Greens say that their message is getting out. We've all heard it. And we all want to save the earth ... just so we don't actually have to do anything about it.
An Australian TV network worked up a "2½ hour feast of practical advice on how (viewers) might save the planet."
But only about 600,000 actually tuned in. And it's not like nobody knew about the special.
"We had study guides in schools, we had the full support of the print media (italics added) , both editorially and with advertising, and an extensive [Ten Network] on-air campaign with a number of different creative treatments and different stances.
"We spent a fortune to get the audience there and it didn't work. We've talked about it quite a lot internally. We're disappointed."
The SydneyMorning Herald calls it "the green condundrum".
Despite the focus on climate change, the green conundrum is alive across myriad product categories, including toilet paper.
Australians spend $500 million a year on the stuff but just $20 million each year goes to brands using recycled paper. Since 2005 the category has been in decline, although it showed some promise in the latter part of last year.
Maybe it is a conundrum. Or perhaps it's hype overload?

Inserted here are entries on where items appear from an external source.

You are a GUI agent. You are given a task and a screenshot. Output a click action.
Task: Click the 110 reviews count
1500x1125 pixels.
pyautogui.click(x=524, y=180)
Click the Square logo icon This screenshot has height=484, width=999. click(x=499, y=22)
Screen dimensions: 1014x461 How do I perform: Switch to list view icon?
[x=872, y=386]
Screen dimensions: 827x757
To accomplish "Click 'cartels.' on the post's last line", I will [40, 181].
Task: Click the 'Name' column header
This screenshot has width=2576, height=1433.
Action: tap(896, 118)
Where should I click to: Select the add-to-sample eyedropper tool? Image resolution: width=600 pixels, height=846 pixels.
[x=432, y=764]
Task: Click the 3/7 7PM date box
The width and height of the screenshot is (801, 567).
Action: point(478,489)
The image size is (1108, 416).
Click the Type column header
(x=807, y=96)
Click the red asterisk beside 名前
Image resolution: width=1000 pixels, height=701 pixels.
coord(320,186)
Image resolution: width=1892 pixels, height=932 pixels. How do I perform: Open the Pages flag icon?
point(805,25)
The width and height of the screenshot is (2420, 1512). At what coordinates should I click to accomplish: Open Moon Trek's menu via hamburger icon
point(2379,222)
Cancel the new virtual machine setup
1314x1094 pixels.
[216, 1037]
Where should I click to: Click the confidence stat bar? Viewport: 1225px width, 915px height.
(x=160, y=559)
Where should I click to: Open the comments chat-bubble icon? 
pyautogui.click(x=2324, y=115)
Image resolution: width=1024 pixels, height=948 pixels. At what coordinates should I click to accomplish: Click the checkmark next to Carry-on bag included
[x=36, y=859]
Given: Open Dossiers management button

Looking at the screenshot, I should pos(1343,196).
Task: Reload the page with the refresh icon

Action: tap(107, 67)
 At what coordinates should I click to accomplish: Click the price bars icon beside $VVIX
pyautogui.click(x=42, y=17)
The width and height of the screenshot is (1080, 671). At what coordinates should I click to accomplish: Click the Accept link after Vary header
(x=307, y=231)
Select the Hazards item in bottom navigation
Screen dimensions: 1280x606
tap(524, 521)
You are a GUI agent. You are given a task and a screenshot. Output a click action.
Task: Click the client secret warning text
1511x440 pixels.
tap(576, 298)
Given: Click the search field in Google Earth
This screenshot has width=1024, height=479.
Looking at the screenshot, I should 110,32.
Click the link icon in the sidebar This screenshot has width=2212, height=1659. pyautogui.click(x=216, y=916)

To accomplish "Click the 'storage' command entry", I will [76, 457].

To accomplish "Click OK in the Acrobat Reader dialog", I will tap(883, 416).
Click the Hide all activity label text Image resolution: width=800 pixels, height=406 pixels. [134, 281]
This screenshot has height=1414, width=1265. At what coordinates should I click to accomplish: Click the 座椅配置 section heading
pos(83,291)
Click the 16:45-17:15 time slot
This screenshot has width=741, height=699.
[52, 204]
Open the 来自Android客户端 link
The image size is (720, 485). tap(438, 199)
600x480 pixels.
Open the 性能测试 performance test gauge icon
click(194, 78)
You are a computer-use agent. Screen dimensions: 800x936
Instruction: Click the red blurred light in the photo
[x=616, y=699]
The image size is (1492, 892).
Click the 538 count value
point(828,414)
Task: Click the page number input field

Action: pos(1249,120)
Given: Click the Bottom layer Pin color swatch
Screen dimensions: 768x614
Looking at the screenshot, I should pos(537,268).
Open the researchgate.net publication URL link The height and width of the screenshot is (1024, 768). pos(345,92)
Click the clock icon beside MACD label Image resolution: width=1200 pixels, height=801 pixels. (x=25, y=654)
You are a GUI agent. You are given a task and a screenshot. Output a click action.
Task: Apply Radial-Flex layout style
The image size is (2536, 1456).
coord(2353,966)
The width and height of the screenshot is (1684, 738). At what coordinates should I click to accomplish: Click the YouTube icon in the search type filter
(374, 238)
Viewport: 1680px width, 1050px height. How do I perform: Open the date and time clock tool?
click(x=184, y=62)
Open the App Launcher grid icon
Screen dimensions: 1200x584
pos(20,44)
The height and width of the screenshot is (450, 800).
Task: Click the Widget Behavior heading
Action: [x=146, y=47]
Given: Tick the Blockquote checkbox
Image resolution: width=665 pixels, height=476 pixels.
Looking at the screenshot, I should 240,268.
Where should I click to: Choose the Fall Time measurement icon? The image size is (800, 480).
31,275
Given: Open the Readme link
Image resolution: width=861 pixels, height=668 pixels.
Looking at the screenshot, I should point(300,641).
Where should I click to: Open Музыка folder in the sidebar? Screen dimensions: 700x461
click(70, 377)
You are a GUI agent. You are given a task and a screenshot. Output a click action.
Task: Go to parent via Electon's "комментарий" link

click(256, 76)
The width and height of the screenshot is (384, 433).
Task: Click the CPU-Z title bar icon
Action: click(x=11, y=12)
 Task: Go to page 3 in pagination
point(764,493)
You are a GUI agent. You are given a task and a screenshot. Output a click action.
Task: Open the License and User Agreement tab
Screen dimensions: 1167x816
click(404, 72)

Is it possible that decades of doomsayer prognostications -- all of which faded and were forgotten when the predicted troubles failed to materialize at the appointed time (the population bomb and attendant famine, overcrowding, even longer lines at the motor vehicle department, etc.; holes in the ozone; ice age; etc.) -- have inured us 'umble masses to the foam-flecked forecasting of panicmongers so that we no longer buy their incessant ballyhoo?
Maybe not.
Another explanation may be that we all know it's not nice to mock the Global Swarming theologians. "It's settled science!" "Debate Ended!" So we don't. When asked, we politely aver that we really do totally honest to gosh fully and wholeheartedly believe we're all gonna fry, drown, starve and go crazy in ten years if we don't use recycled toilet paper, carpool around in solar-powered coke cans and dwell in caves. But once left to ourselves, we resume our lives, heat our homes, drive to work, church, and soccer practice, and leave poor Mother Earth alone. Maybe we know instinctively that she's a tough old broad and can take anything we can dish out. Maybe we got the message about global warming. Maybe we don't need another two and half hours of media blast on earth-saving tips, especially not if it's up against CSI.
Or maybe we don't take the message any more seriously than Al Gore appears to.
And then, of course, there are those rebels who simply find GW's Kool-Aid too sweet.